**Consigne**. Relevez toutes les dates mentionnées dans le texte source ci-dessous sur la grève des cheminots.

**Texte source**.
━━━━━━━━
Des milliers de voyageurs livrés à leur sort, des embouteillages monstres, des goulots d’étranglement partout et des pertes qui se chiffreraient par des centaines de millions de dinars…

En fait, ce que vous lisez ci-dessus ne résume que dérisoirement le calvaire vécu hier, sans exagération, par des centaines de milliers de Tunisiens, obligés de supporter les caprices des syndicats des chemins de fer, qui ont décidé de suspendre pendant 48 heures le trafic des trains sur l’ensemble du réseau ferroviaire de la SNCFT. Décalé d’un jour pour permettre aux candidats du baccalauréat d’achever les épreuves de la session principale qui a pris fin mercredi 11 juin, ce nouveau débrayage était bel et bien évitable. Selon le PV publié à l’issue de la dernière réunion de conciliation tenue le 09 juin 2025, les deux parties, en l’occurrence le syndicat des cheminots et la direction générale de la SNCFT, n’avaient pas épuisé toutes les possibilités de s’entendre sur les points de discorde. Leur différend demeure surmontable d’autant plus que l’autorité de tutelle dit se pencher sur des points primordiaux des revendications du syndicat, notamment celui relatif à la révision du statut des agents de la SNCFT. Sur ce point, la partie administrative affirme que la deuxième version du projet dudit statut a été transmise à la présidence du gouvernement depuis le 10 février 2025 afin de finaliser les procédures nécessaires. Pour ce qui est de l’autre point qui constitue une revendication fondamentale pour les cheminots et qui concerne la régularisation de la situation des agents exerçant des fonctions supérieures à leur grade et des agents diplômés, l’administration explique, toujours selon le PV, que des commissions créées à cet effet «s’attachent à finaliser l’étude des dépenses soumises» indiquant que les listes définitives devant être établies dans les meilleurs délais conformément aux conditions et procédures définies.
━━━━━━━━
**Données enregistrées**.
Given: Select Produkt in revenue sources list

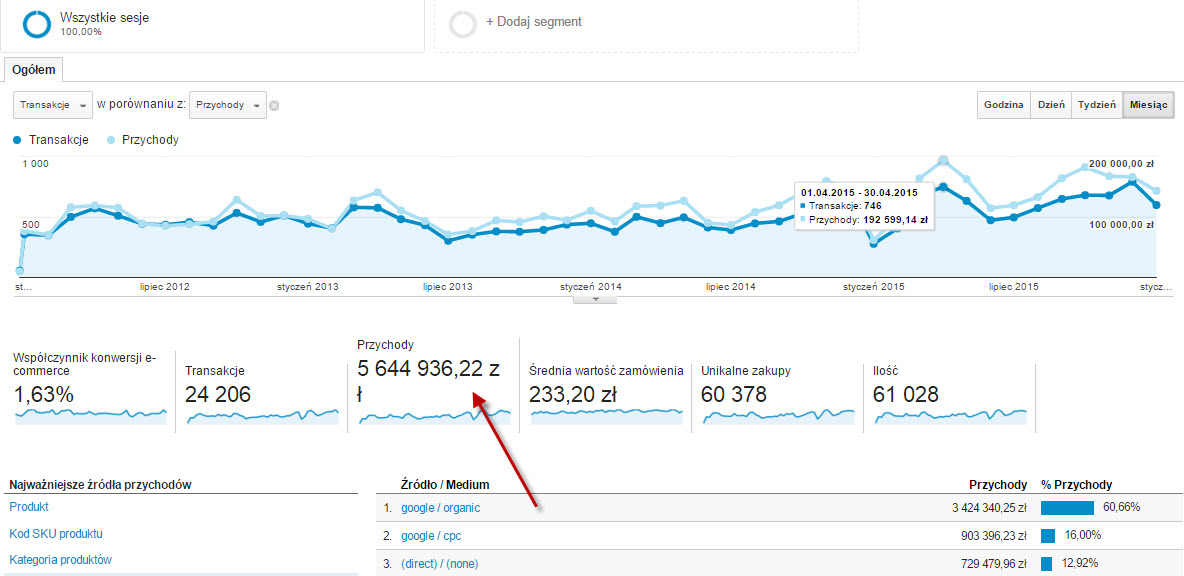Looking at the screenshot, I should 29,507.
━━━━━━━━
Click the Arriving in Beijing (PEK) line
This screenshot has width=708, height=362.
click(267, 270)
━━━━━━━━
**Réponse**.
- mercredi 11 juin
- 09 juin 2025
- 10 février 2025